TASK ITEM — The whole listing below must be printed again exactly, images excluded.

DATA FOR REVIEW —
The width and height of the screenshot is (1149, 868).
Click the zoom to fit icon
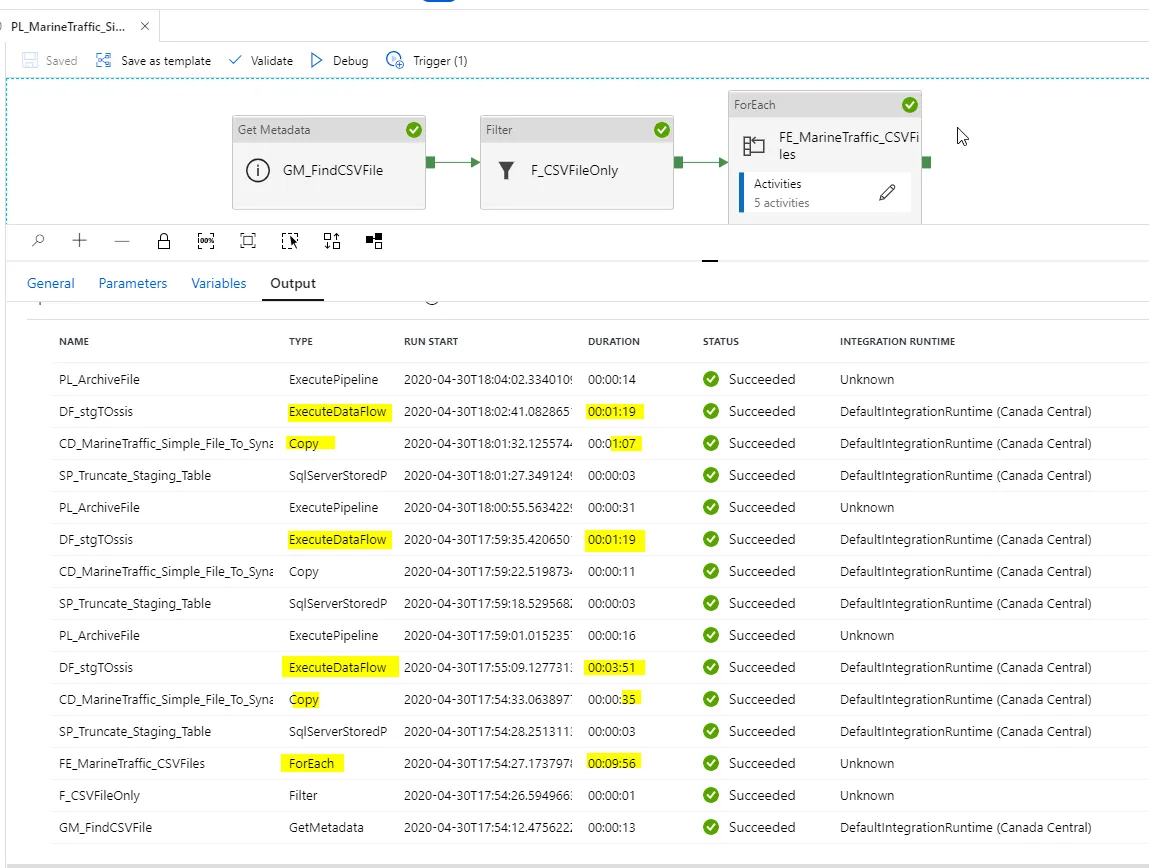tap(248, 241)
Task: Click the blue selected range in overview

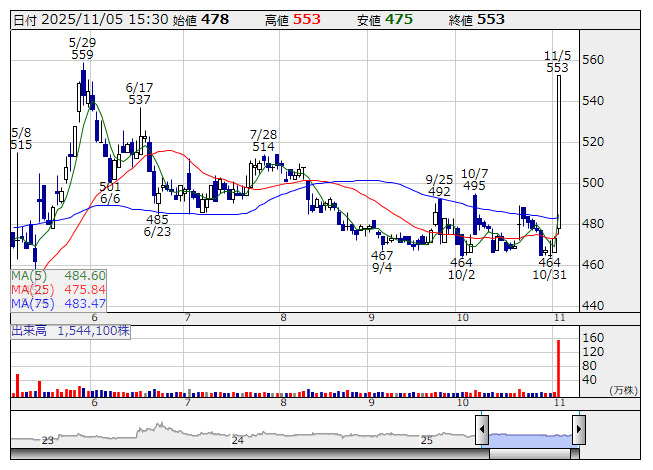Action: click(x=530, y=438)
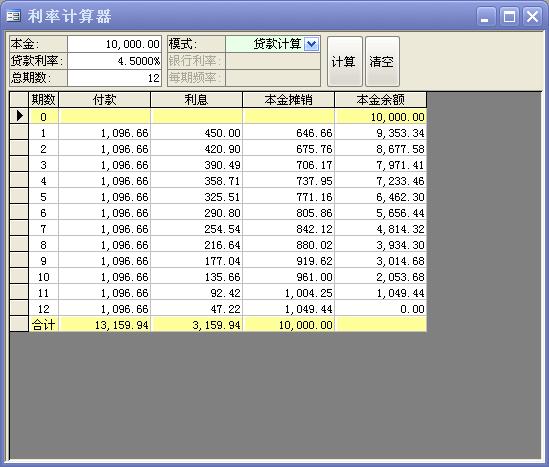The height and width of the screenshot is (467, 549).
Task: Click the 本金余额 column header
Action: click(381, 100)
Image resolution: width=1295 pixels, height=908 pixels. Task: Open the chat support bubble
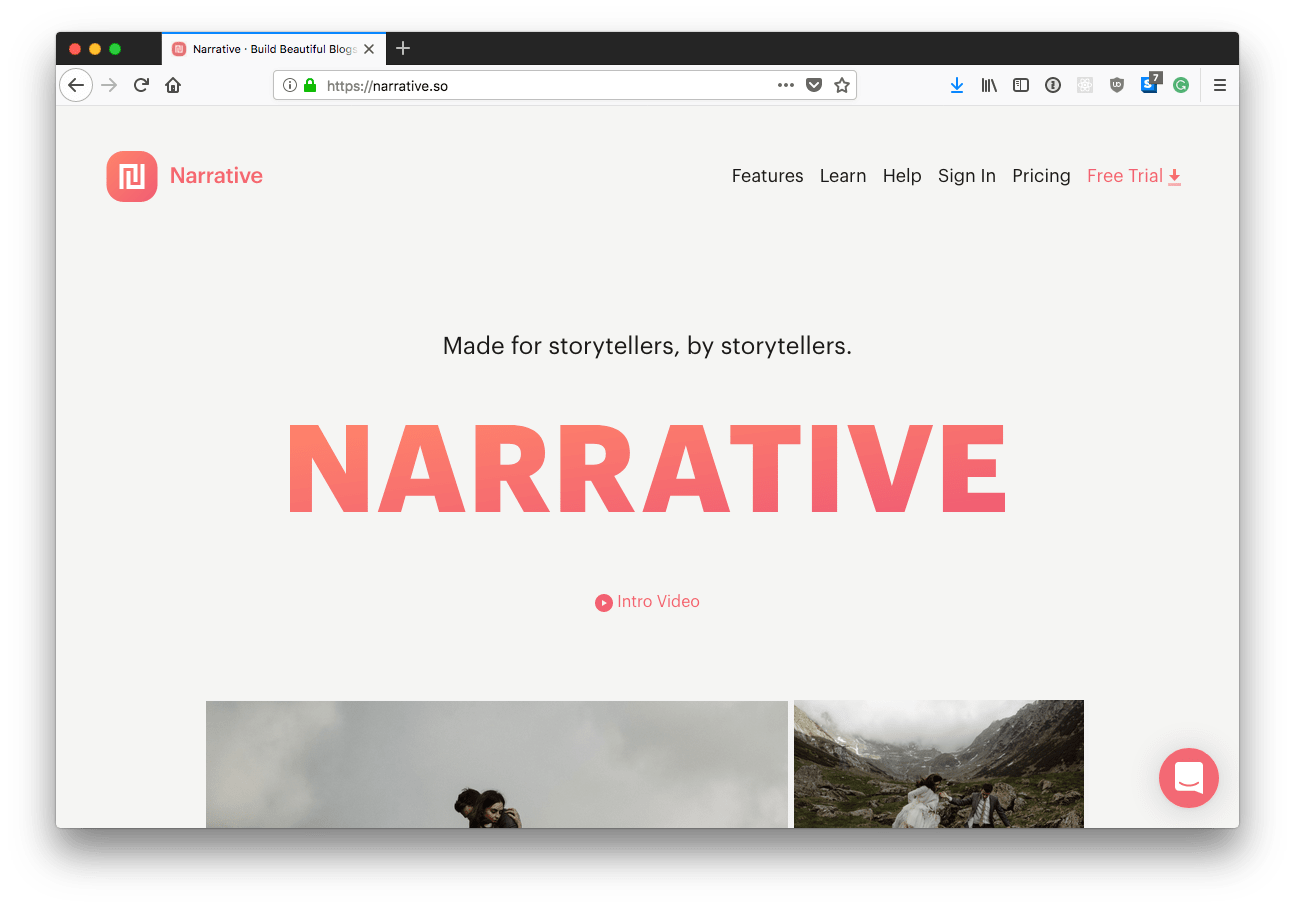pos(1188,777)
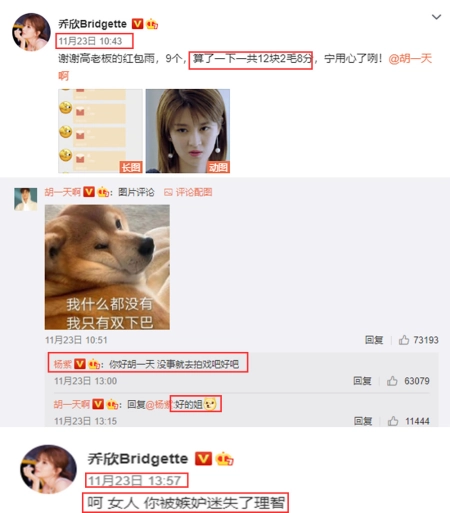
Task: Reply to 胡一天啊's 10:51 image comment
Action: [374, 340]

ANSWER TO THIS TASK —
The width and height of the screenshot is (1149, 868).
Click the zoom to fit icon
tap(248, 241)
Task: Click the blue selected range in overview

Action: click(x=530, y=438)
The height and width of the screenshot is (467, 549).
Task: Click the 本金余额 column header
Action: click(381, 100)
Image resolution: width=1295 pixels, height=908 pixels. Task: Open the chat support bubble
pos(1188,777)
Task: Reply to 胡一天啊's 10:51 image comment
Action: [374, 340]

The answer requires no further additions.